From 55b3ecde2101bdeeb7e2488b9a9477f178dac8d1 Mon Sep 17 00:00:00 2001
From: romintomasetti <romin.tomasetti@gmail.com>
Date: Wed, 21 Aug 2024 17:37:17 -0400
Subject: [PATCH] core(graph): adding documentation for
 `Kokkos::Experimental::Graph`

---
 docs/source/API/core-index.rst |   3 +
 docs/source/API/core/Graph.rst | 350 +++++++++++++++++++++++++++++++++
 docs/source/conf.py            |   1 +
 3 files changed, 354 insertions(+)
 create mode 100644 docs/source/API/core/Graph.rst
diff --git a/docs/source/API/core-index.rst b/docs/source/API/core-index.rst
index 0996b0521..fa22cd0d3 100644
--- a/docs/source/API/core-index.rst
+++ b/docs/source/API/core-index.rst
@@ -37,6 +37,8 @@ API: Core
      - Utility functionality part of Kokkos Core.
    * - `Detection Idiom <core/Detection-Idiom.html>`__
      - Used to recognize, in an SFINAE-friendly way, the validity of any C++ expression.
+   * - `Graph and related <core/Graph.html>`_
+     - Kokkos Graph abstraction.
    * - `Macros <core/Macros.html>`__
      - Global macros defined by Kokkos, used for architectures, general settings, etc.
 
@@ -60,4 +62,5 @@ API: Core
    ./core/Utilities
    ./core/Detection-Idiom
    ./core/Macros
+   ./core/Graph
    ./core/Profiling
diff --git a/docs/source/API/core/Graph.rst b/docs/source/API/core/Graph.rst
new file mode 100644
index 000000000..30d6c8982
--- /dev/null
+++ b/docs/source/API/core/Graph.rst
@@ -0,0 +1,350 @@
+Graph and related
+=================
+
+Usage
+-----
+
+:code:`Kokkos::Graph` is an abstraction that can be used to define a group of asynchronous workloads that are organised as a direct acyclic graph.
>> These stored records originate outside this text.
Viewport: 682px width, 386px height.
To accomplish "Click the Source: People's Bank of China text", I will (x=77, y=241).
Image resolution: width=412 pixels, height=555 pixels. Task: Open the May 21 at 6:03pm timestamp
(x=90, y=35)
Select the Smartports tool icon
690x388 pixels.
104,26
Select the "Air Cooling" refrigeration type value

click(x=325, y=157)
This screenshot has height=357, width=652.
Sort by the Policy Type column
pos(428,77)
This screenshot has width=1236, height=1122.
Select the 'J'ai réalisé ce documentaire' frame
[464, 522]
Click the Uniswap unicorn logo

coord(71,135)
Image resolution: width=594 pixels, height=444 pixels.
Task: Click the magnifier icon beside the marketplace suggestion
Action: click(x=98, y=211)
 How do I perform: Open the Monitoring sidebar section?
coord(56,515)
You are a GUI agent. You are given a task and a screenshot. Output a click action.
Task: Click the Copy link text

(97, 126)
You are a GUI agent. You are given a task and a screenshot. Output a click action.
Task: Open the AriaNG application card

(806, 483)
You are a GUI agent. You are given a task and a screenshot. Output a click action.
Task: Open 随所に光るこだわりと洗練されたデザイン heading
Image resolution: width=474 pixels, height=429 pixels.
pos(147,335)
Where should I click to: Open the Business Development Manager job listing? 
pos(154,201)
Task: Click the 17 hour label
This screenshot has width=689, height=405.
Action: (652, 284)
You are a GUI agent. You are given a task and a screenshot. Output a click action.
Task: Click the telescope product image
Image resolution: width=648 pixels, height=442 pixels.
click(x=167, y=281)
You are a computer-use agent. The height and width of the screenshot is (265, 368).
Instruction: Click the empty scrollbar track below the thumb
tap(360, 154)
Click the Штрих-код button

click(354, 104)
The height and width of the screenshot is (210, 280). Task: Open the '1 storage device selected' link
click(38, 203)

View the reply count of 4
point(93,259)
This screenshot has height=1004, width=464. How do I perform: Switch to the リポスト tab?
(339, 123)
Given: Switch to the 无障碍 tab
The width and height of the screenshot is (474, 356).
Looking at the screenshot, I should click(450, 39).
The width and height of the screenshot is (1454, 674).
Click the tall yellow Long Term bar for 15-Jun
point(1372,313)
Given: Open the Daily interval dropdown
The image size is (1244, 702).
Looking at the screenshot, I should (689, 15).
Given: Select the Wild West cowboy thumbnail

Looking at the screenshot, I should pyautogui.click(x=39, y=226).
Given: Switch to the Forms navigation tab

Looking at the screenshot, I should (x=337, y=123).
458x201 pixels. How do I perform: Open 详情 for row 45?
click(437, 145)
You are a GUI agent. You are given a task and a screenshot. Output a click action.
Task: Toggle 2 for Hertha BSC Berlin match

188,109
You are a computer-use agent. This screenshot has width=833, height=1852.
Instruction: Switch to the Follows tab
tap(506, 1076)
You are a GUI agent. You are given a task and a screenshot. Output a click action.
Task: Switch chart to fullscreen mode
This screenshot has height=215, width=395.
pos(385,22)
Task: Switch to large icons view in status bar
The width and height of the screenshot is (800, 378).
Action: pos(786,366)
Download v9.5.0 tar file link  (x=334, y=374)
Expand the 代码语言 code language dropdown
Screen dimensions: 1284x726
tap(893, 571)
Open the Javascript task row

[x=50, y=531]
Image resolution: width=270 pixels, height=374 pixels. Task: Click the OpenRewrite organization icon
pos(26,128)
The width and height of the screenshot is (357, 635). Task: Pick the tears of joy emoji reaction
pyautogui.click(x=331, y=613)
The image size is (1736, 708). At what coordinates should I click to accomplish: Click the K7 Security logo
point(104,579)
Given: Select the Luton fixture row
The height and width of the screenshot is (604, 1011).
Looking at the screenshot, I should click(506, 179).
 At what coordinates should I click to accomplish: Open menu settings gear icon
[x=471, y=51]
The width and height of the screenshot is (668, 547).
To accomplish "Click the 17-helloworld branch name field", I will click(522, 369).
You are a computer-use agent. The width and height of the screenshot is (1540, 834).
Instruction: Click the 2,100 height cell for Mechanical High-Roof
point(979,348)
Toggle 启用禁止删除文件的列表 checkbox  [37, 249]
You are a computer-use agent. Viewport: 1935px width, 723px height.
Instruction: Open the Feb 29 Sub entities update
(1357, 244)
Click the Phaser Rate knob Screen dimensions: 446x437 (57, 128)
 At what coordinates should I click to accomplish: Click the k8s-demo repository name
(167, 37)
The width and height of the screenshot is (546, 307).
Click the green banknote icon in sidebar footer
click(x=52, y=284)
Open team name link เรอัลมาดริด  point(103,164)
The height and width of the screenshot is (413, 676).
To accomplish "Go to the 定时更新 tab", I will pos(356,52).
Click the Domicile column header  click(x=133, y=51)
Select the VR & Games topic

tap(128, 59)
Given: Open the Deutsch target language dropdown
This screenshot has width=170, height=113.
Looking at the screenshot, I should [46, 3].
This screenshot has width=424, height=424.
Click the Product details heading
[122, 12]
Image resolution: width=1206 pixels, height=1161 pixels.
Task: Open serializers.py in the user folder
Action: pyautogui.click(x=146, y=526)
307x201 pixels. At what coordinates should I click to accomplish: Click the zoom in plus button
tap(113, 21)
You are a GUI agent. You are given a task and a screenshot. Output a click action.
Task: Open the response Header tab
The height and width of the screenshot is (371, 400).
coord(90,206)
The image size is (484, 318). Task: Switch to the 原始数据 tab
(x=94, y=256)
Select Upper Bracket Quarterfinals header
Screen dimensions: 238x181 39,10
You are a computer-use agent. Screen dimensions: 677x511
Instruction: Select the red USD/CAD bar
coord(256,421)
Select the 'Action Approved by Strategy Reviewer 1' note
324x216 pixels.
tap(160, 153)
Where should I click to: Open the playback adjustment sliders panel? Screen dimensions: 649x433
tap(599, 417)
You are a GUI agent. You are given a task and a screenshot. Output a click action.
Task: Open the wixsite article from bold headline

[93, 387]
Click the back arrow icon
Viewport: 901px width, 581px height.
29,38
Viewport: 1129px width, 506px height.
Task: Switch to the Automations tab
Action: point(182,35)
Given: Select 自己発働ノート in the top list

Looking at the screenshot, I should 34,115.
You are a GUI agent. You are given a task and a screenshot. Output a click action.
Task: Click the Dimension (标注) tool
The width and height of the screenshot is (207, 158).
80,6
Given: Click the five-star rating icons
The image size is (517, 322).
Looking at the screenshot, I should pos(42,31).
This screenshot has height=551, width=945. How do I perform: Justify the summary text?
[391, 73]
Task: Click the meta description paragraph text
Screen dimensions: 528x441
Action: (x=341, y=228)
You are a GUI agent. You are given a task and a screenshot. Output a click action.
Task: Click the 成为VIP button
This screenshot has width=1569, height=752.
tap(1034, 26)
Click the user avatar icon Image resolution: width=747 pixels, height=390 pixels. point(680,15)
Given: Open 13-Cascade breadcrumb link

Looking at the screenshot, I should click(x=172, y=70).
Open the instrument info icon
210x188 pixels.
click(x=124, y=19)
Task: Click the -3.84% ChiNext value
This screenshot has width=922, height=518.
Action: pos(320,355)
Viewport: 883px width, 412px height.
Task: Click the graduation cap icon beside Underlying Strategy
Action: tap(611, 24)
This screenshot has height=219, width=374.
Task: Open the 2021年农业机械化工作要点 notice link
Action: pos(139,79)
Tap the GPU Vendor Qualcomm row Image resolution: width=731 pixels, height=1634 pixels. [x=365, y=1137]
+A :code:`Kokkos::Graph` is defined separatly from its execution, allowing it to be re-executed multiple times.
+
+:code:`Kokkos::Graph` is a powerful way of describing workload dependencies. It is also a good opportunity to present all workloads
+at once to the driver, and allow some optimizations [ref].
+
+.. note::
+
+    However, because command-group submission is tied to execution on the queue, without having a prior construction step before starting execution, optimization opportunities are missed from the runtime not being made aware of a defined dependency graph ahead of execution.
+
+For small workloads that need to be sumitted several times, it might save you some overhead [reference to some presentation / paper].
+
+:code:`Kokkos::Graph` is specialized for some backends:
+
+* :code:`Cuda`: [ref to vendor doc]
+* :code:`HIP`: [ref to vendor doc]
+* :code:`SYCL`: [ref to vendor doc] -> https://github.com/intel/llvm/blob/sycl/sycl/doc/extensions/experimental/sycl_ext_oneapi_graph.asciidoc
+
+For other backends, Kokkos provides a defaulted implementation [ref to file].
+
+Philosophy
+----------
+
+As mentioned earlier, the :code:`Kokkos::Graph` is first defined, and then executed. In fact, before the graph can be executed,
+it needs to be *instantiated*.
+
+During the *instantiation* phase, the topology of the graph is **locked**, and an *executable graph* is created.
+
+In short, we have 3 phases:
+
+1. Graph definition (topology DAG graph)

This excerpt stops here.